About CTAF

The California Technology Assessment Forum (CTAF), a core program of the Institute for Clinical and Economic Review (ICER), reviews objective evidence reports and holds public meetings to develop recommendations for how stakeholders can apply evidence to improve the quality and value of health care.


CTAF seeks to help patients, clinicians, insurers, and policymakers interpret and use evidence to improve the quality and value of health care.


Through its work, CTAF aims to help create a future in which collaborative efforts to move evidence into action provide the foundation for a more effective, efficient, and just health care system.

About the CTAF Process

CTAF holds three public meetings each year at which the ICER report for CTAF is presented, the independent CTAF Panel debates the merits of the evidence and votes on clinical effectiveness and value, and the CTAF Panel and Policy Roundtable formulate recommendations to guide practice and policy. CTAF also has an Advisory Board that provides input regarding topic selection and information dissemination.

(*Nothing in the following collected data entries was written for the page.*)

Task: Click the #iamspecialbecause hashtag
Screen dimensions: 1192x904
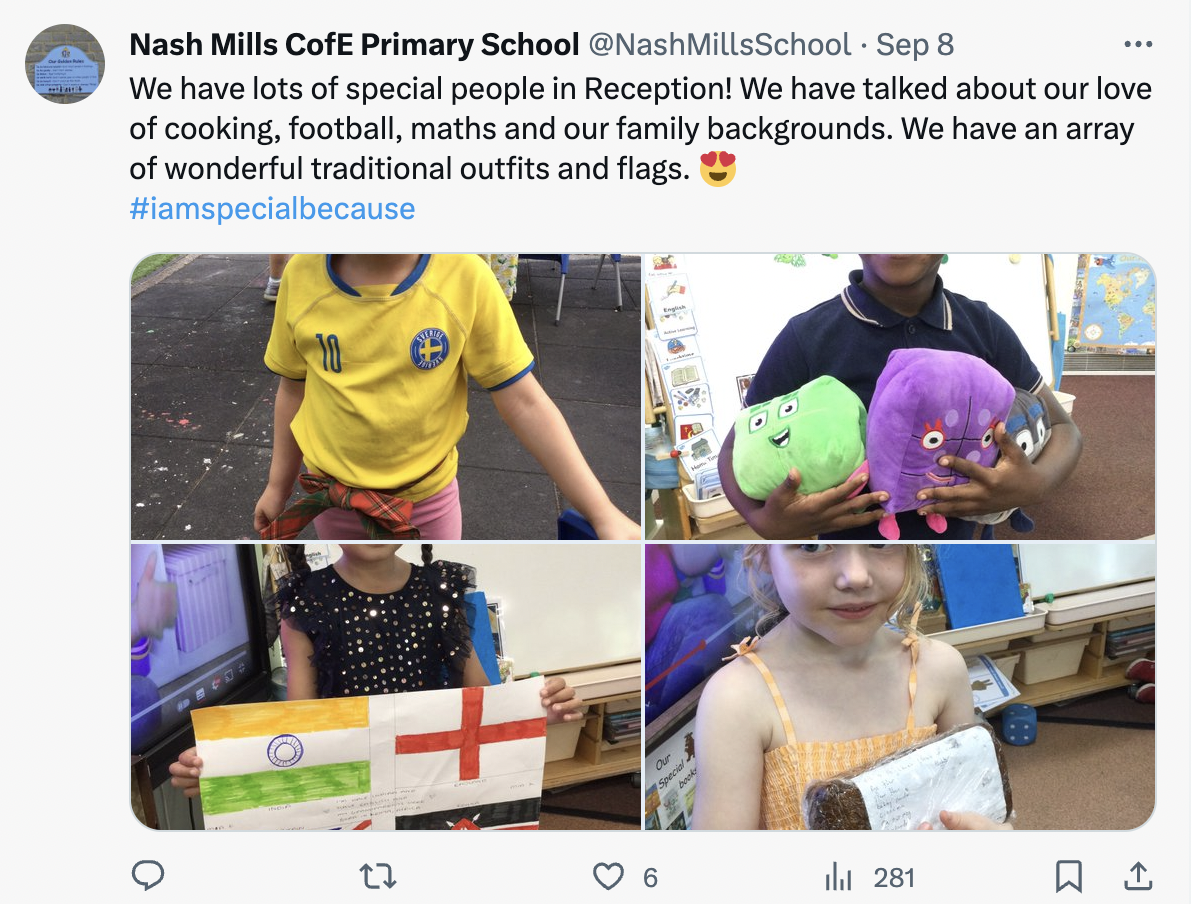Action: (272, 208)
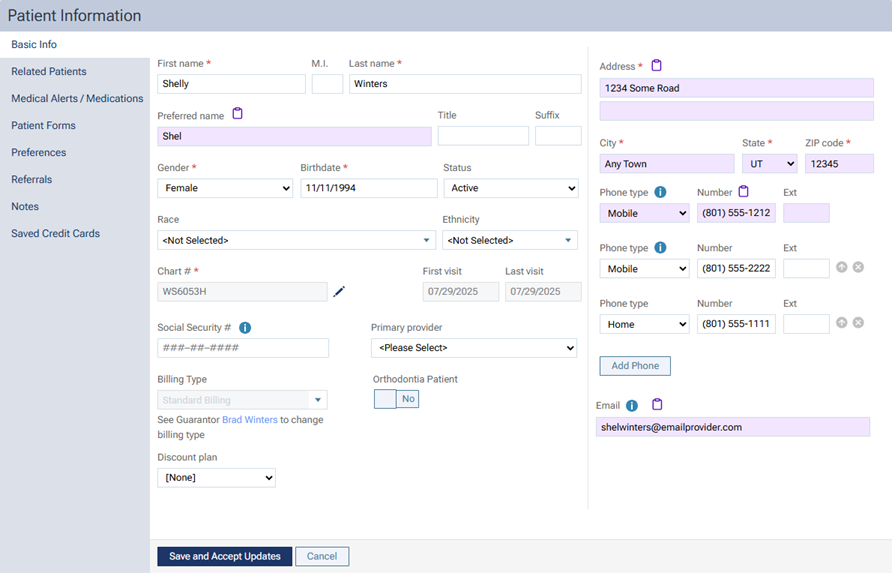Toggle the Orthodontia Patient switch
892x573 pixels.
(x=396, y=399)
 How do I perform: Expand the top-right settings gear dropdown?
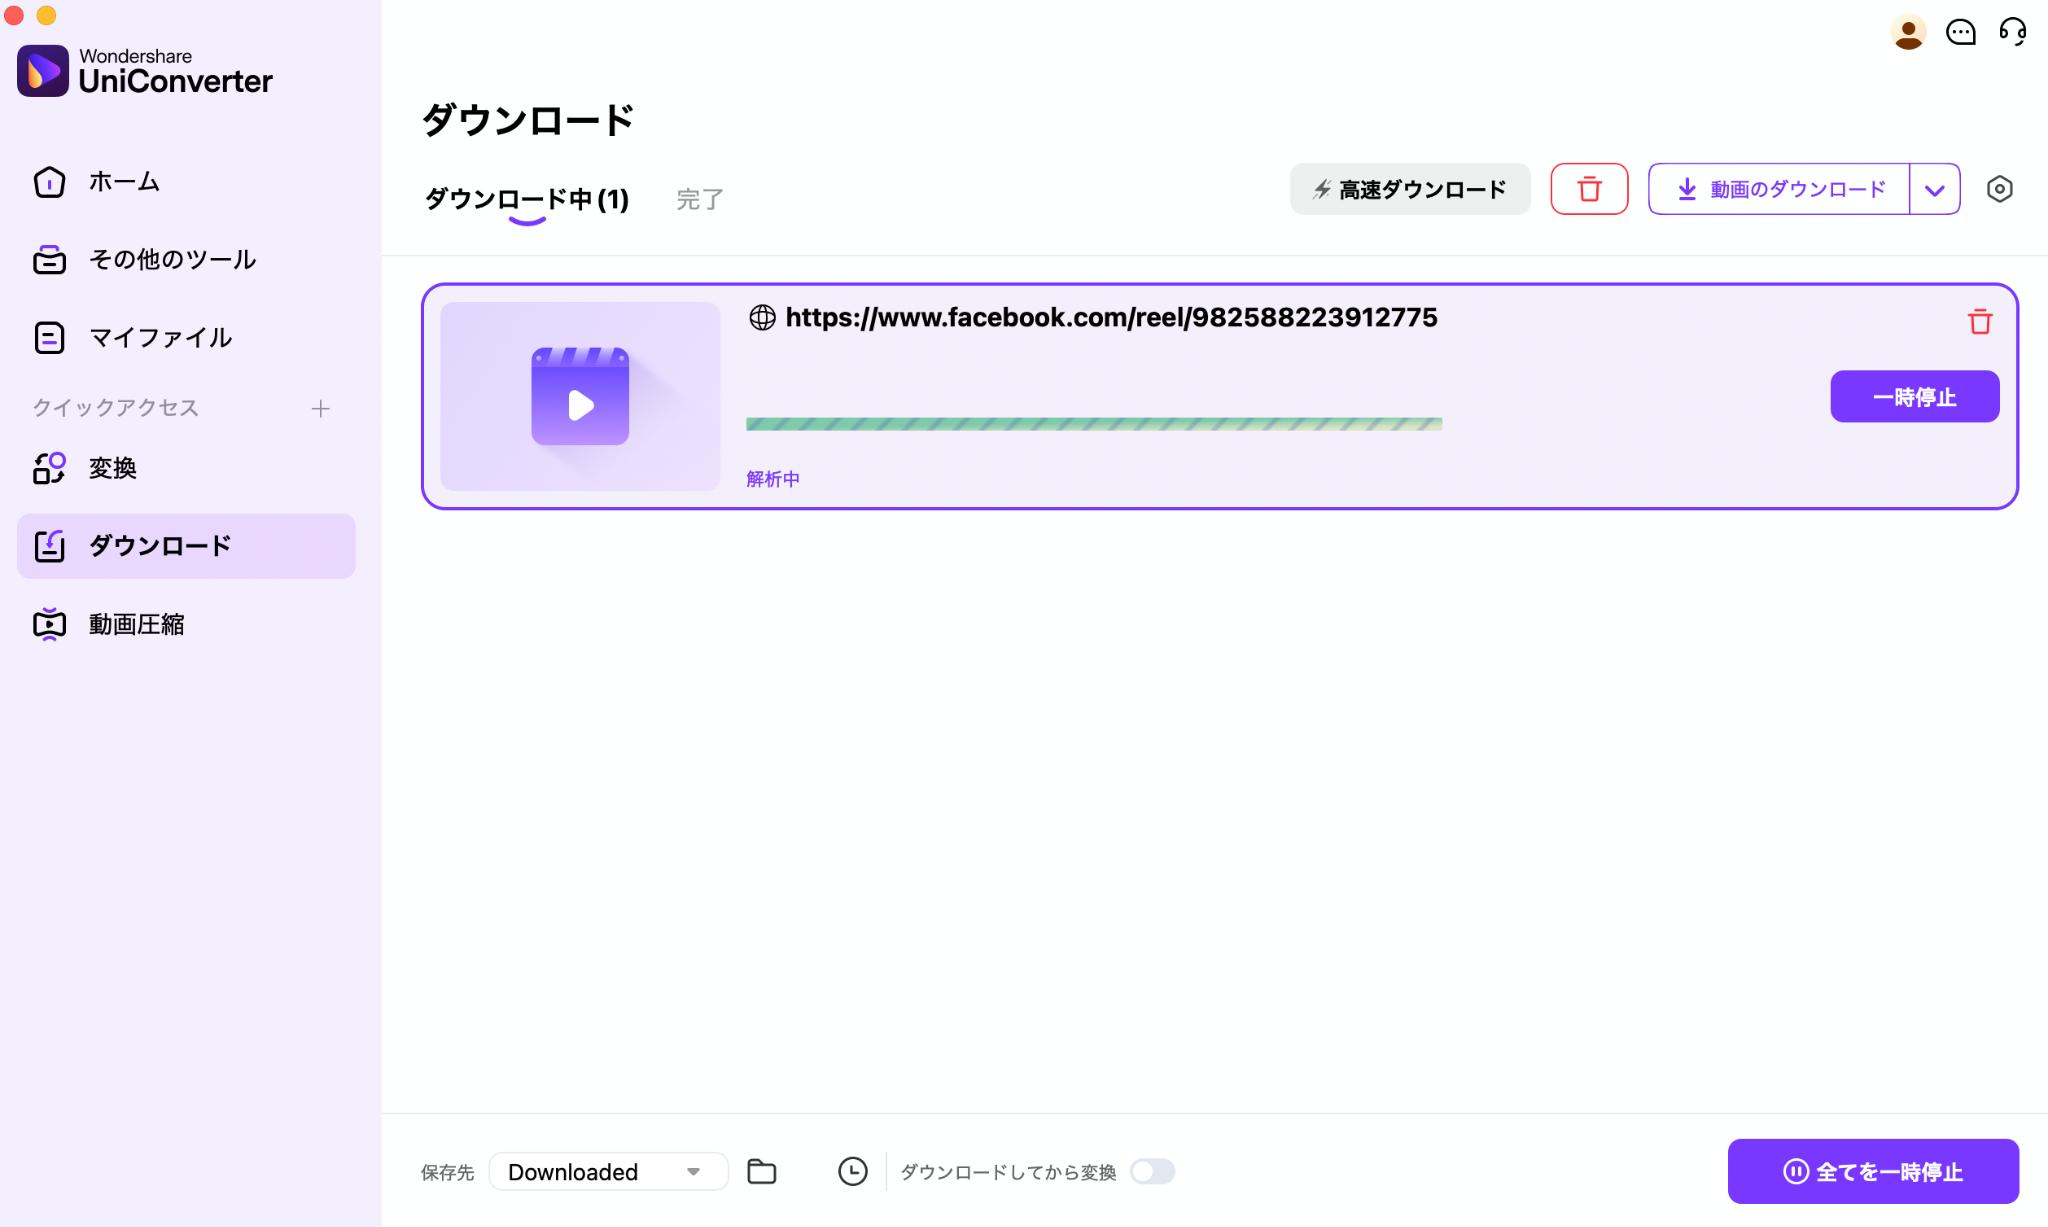2000,187
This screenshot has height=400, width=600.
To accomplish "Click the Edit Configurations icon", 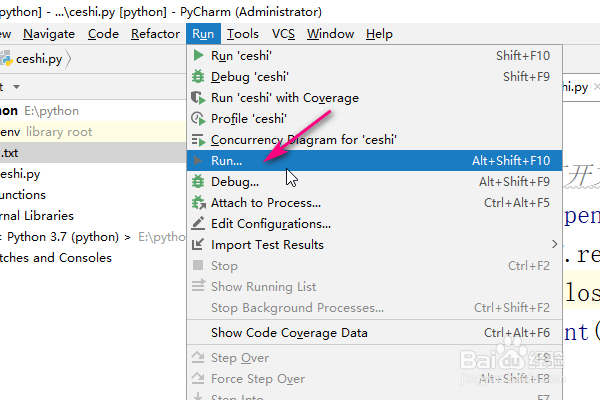I will (x=198, y=224).
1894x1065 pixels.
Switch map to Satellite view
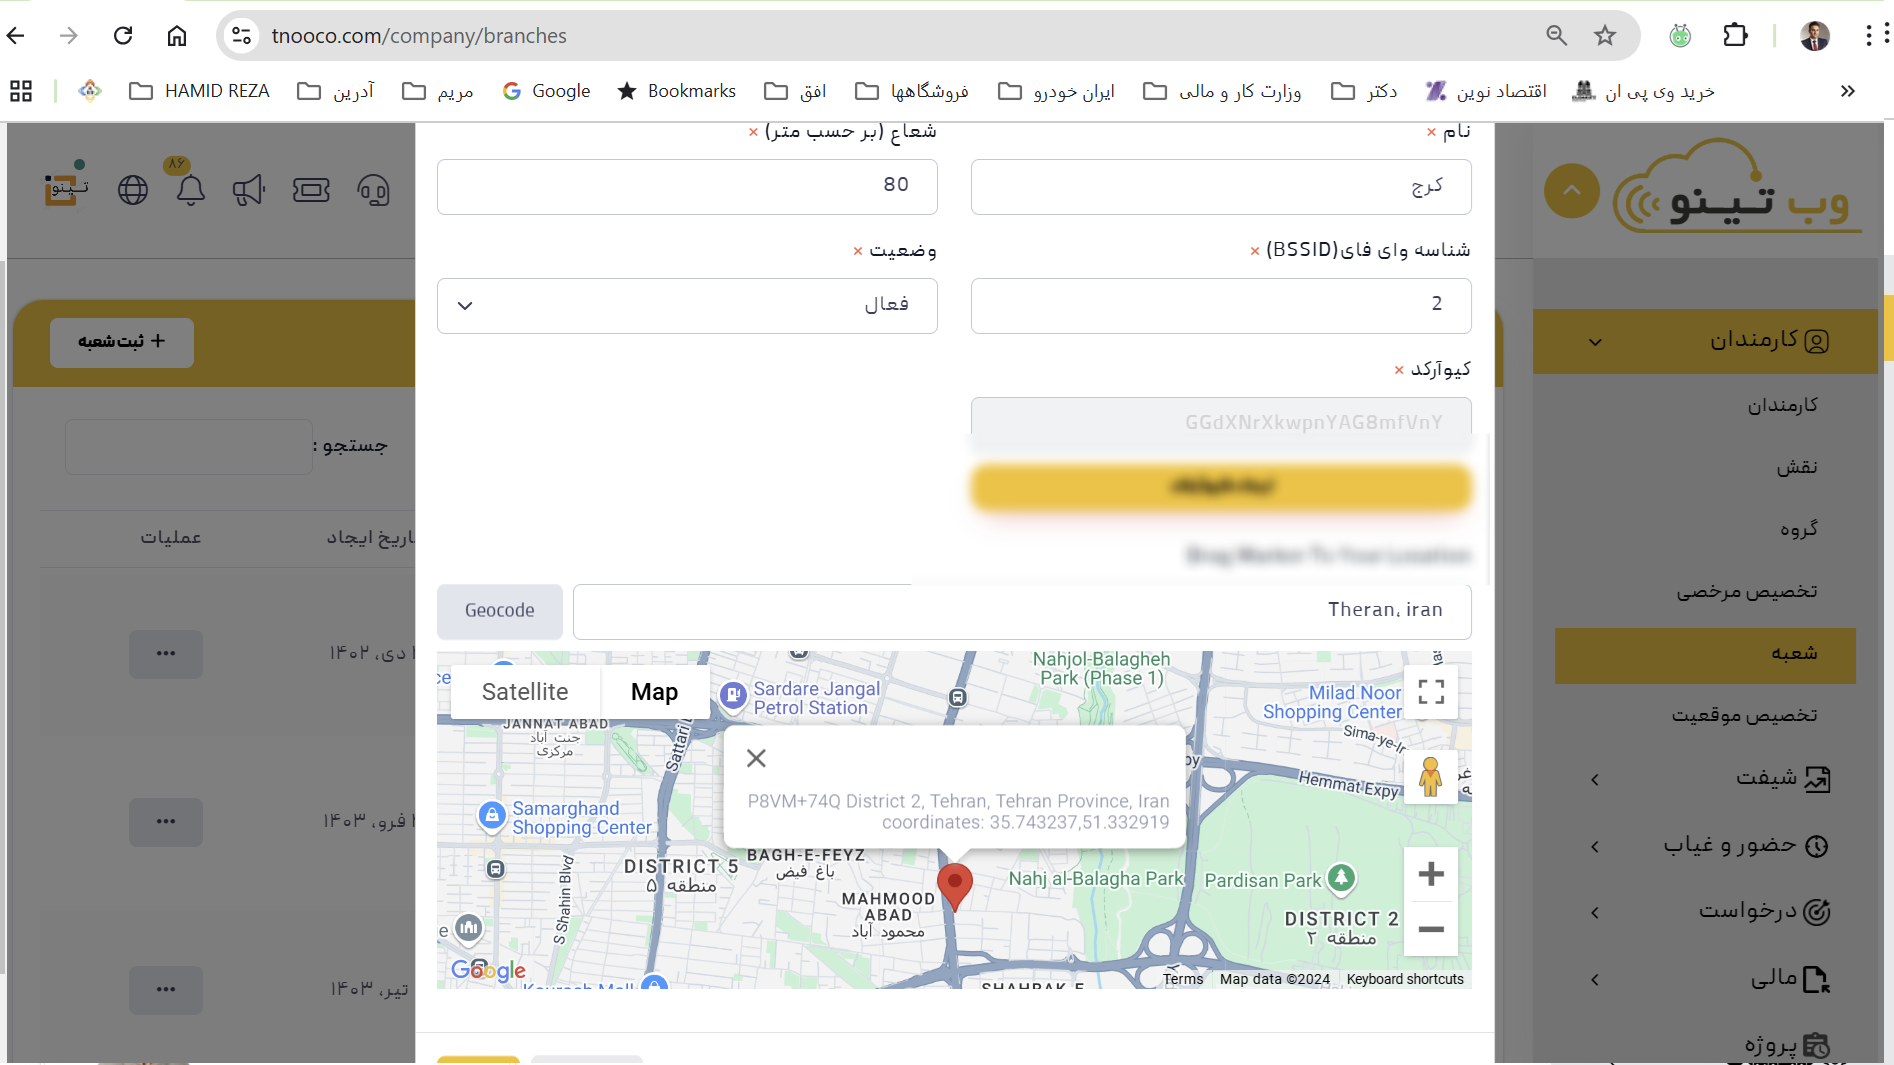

Each of these is described below.

  1. ICER Report for CTAF: For every CTAF meeting, ICER staff develop a rigorous evidence report that includes a systematic review of published evidence and the results of economic modeling. A first draft report is posted in advance of the meeting to elicit public comment. After public comments are received, a revised draft report is then posted to inform the CTAF Panel votes and discussion. A final report is produced after the meeting to reflect the outcome of the meeting.
  2. CTAF Panel:  An independent committee of medical evidence experts from across California, with a mix of practicing clinicians, methodologists, and leaders in patient engagement and advocacy, all of whom meet strict conflict of interest guidelines. Panel members typically serve for two or more years, and they are intentionally selected to represent a range of expertise and diversity in perspective. To maintain the objectivity of the Panel and ground the conversation in the interpretation of the published evidence, Panel members are not pre-selected based on the specific topic being addressed at a public meeting. Panel members are not recruited to represent their institution or specialty; they are asked to exercise their individual judgment in all matters.

    Acknowledging that any judgment of evidence is strengthened by real-life clinical and patient perspectives, CTAF recruits subject matter experts for each meeting who provide input to Panel members before the meeting to help clarify the Panel’s understanding of the different interventions being analyzed in the evidence review. These same experts may serve as a resource to the Panel during their deliberation, and they may participate on the Policy Roundtable that identifies ways the evidence can be applied to policy and practice.
  3. Policy Roundtable:  At each meeting, after the CTAF Panel vote, a policy roundtable discussion is held with the CTAF Panel, clinical experts, and representatives from provider groups, payers, and patient groups in California. The Policy Roundtable is intended to bring stakeholders into a discussion on how best to apply the evidence to guide patient education, clinical practice, and coverage policies. Participants on the Policy Roundtable are selected for their expertise on the specific meeting topic, are different for each meeting, and do not vote.
  4. CTAF Advisory Board: A non-governing board composed of representatives from provider groups, public and private payers, patient groups, and purchasers, the CTAF Advisory Board guides topic selection for CTAF meetings and helps stakeholders apply evidence in policy and practice.

CTAF does not make health plan benefit coverage decisions.


CTAF’s long and proud heritage can be traced back to the 1950s when Blue Shield of California formed a medical policy committee (MPC) in conjunction with the California Medical Association. By the 1970s, the MPC was dedicated to ensuring the safety and effectiveness of new technologies, and it was structured as an "open forum" soliciting input from a variety of perspectives. For nearly a decade, until 2013, CTAF was managed and supported by the Blue Shield of California Foundation. The hallmarks of rigor and transparency that form its legacy continue to guide CTAF today. CTAF’s mission has withstood the test of time, guiding CTAF through the many challenges presented by health care delivery and positioning CTAF as an important public benefit for the state of California and its residents. CTAF’s previous technology assessment reviews can be accessed here.


The CTAF program is supported by a grant from three nonprofit foundations:

  1. The Blue Shield of California Foundation, one of California’s largest and most trusted grantmaking organizations, whose mission is to improve the lives of all Californians, particularly the underserved, by making health care accessible, effective, and affordable, and by ending domestic violence. Foundation grantmaking is approved by its Board of Trustees, and its funding priorities and decisions are independent of the Blue Shield of California health plan
  2. The California HealthCare Foundation, based in Oakland, California, works as a catalyst to fulfill the promise of better health care for all Californians. CHCF supports ideas and innovations that improve quality, increase efficiency, and lower the costs of care. Most of CHCF's grants are made through a competitive RFP process or to pre-identified organizations and individuals.
  3. The Laura and John Arnold Foundation is working to address the nation’s most pressing and persistent challenges using evidence-based, multi-disciplinary approaches. LJAF makes strategic investments to transform national policy in areas where substantial barriers prevent change. It has offices in Houston, New York City, and Washington, D.C.